The response must contain every line below in which "computer" appears.

Listed records below:

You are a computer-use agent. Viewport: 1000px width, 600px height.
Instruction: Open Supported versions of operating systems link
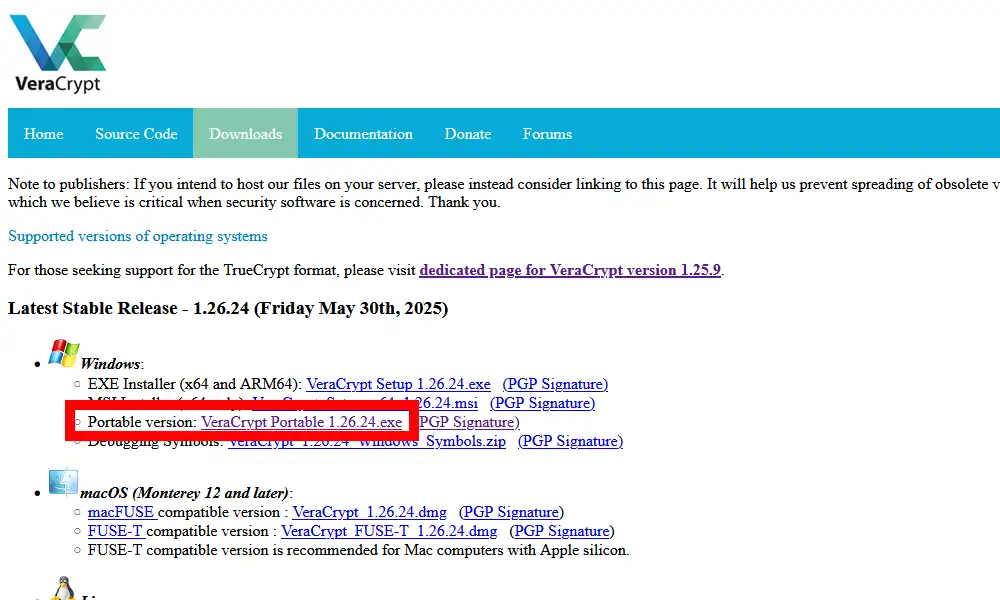[138, 236]
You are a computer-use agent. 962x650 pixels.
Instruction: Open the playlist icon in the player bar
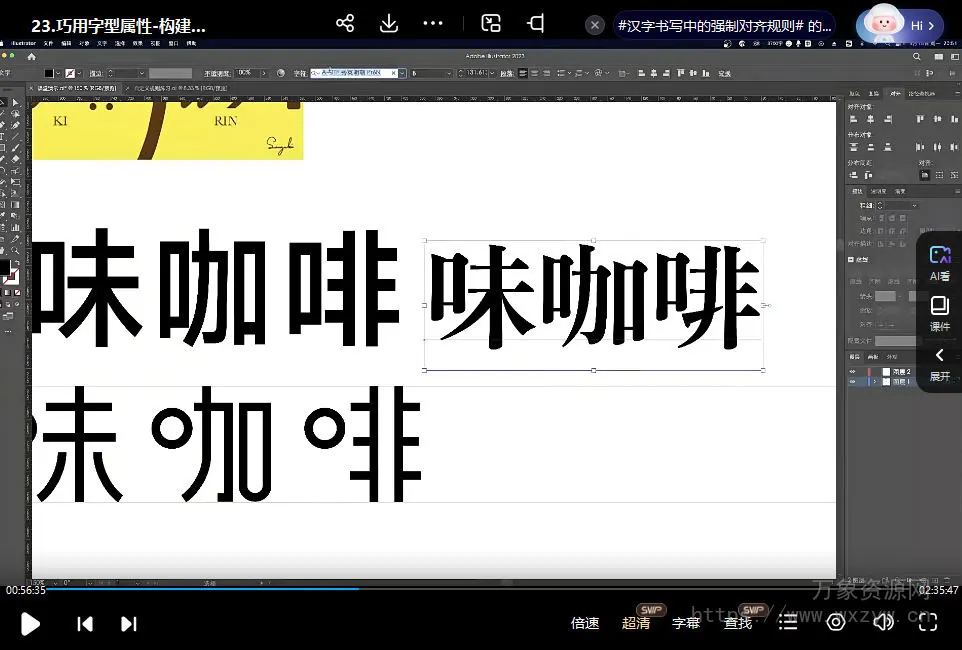[788, 623]
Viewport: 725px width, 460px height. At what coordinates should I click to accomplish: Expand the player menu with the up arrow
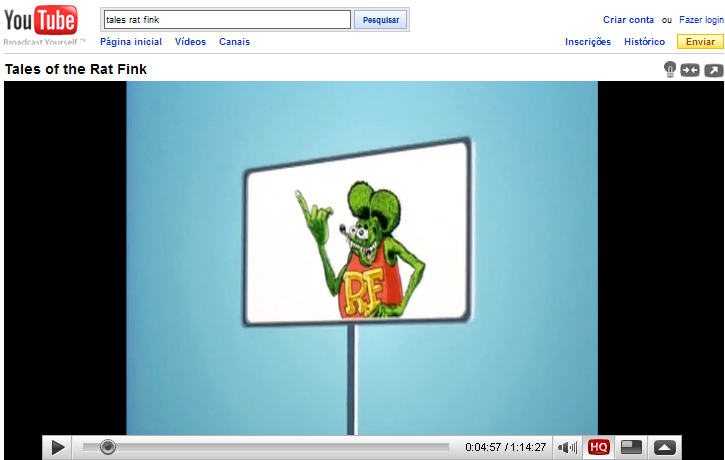click(x=665, y=447)
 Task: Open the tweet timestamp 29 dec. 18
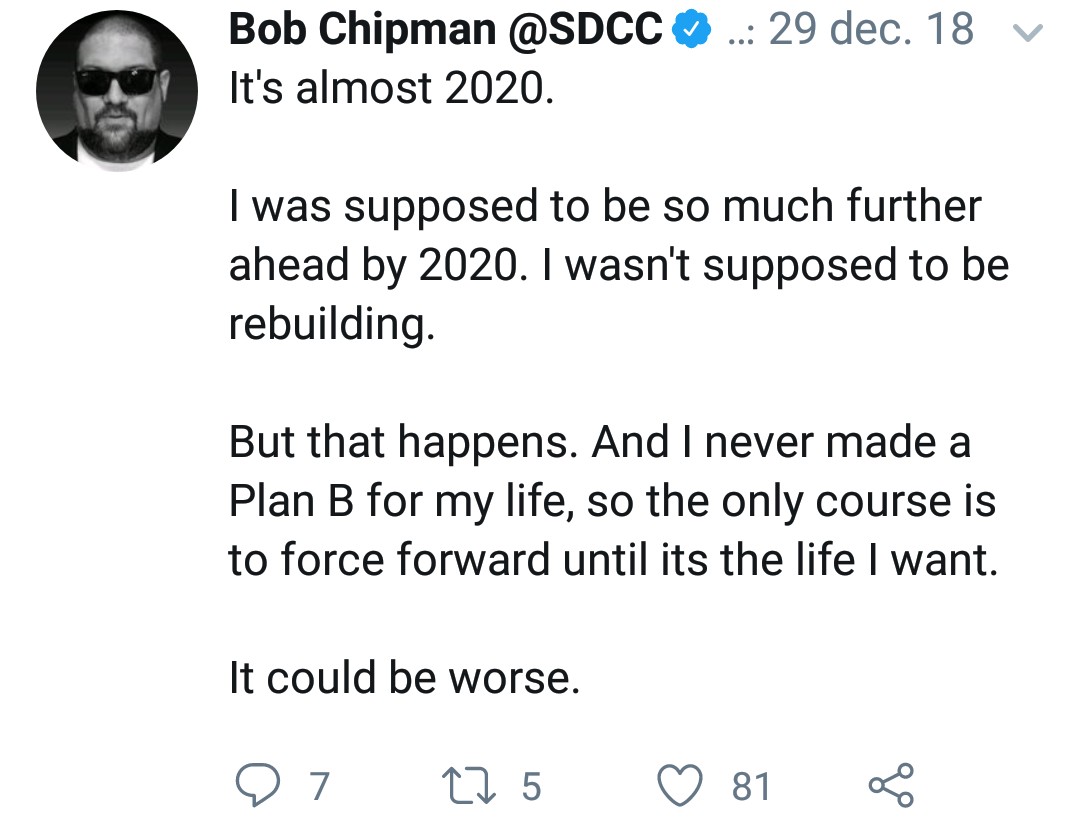point(871,30)
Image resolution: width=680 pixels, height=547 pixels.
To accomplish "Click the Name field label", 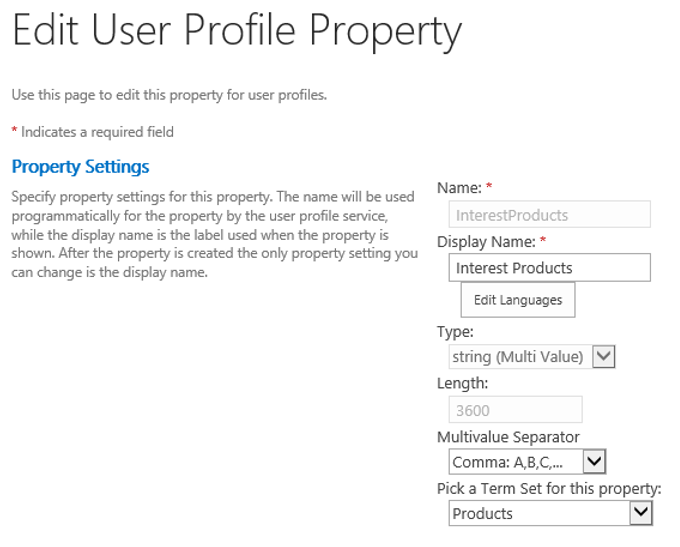I will (x=459, y=188).
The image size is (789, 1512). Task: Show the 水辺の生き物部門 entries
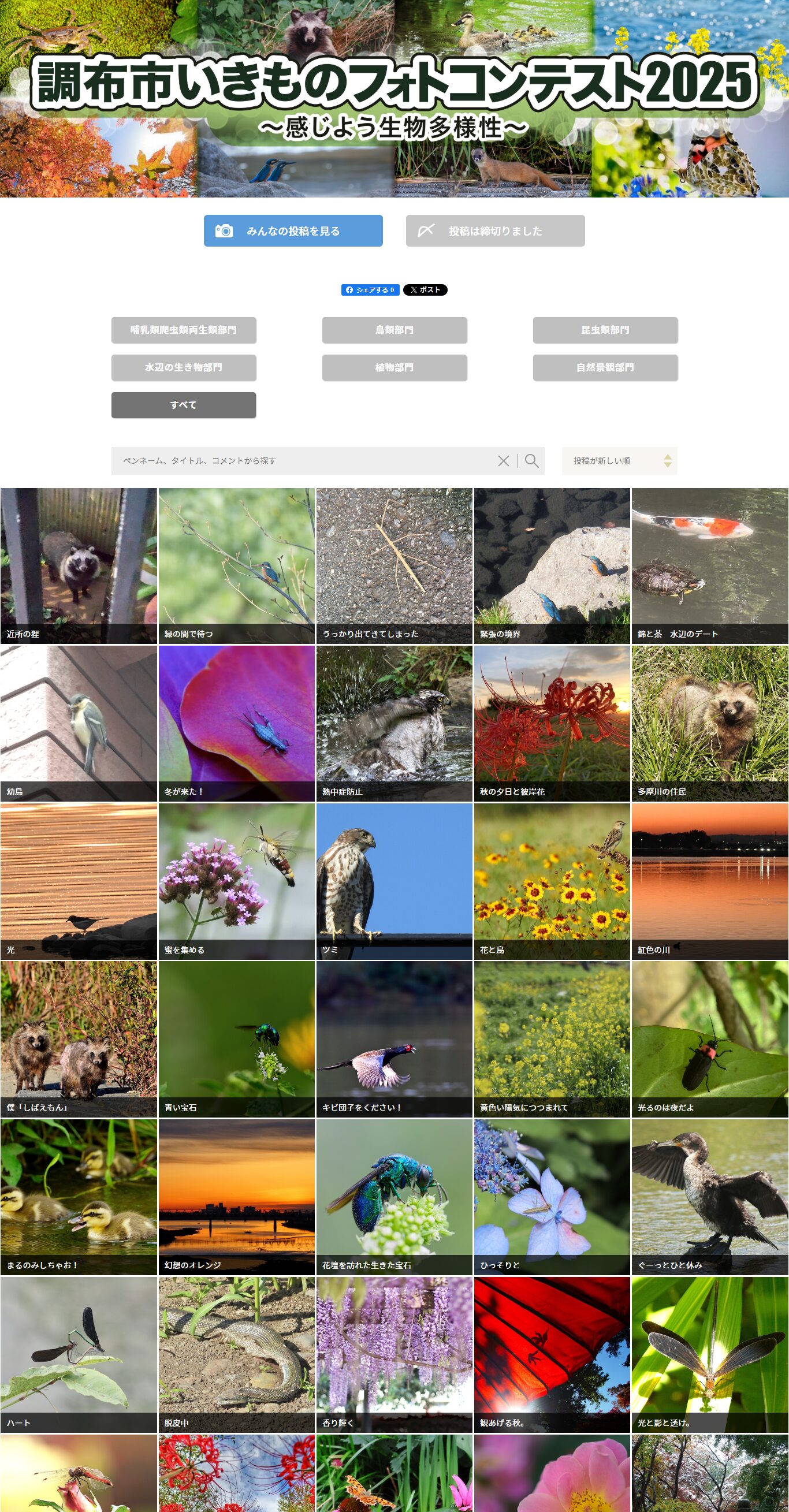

End of Listed records.

## Output below
You are a computer-use agent. Viewport: 1000px width, 600px height.
You are a computer-use agent. 962x650 pixels.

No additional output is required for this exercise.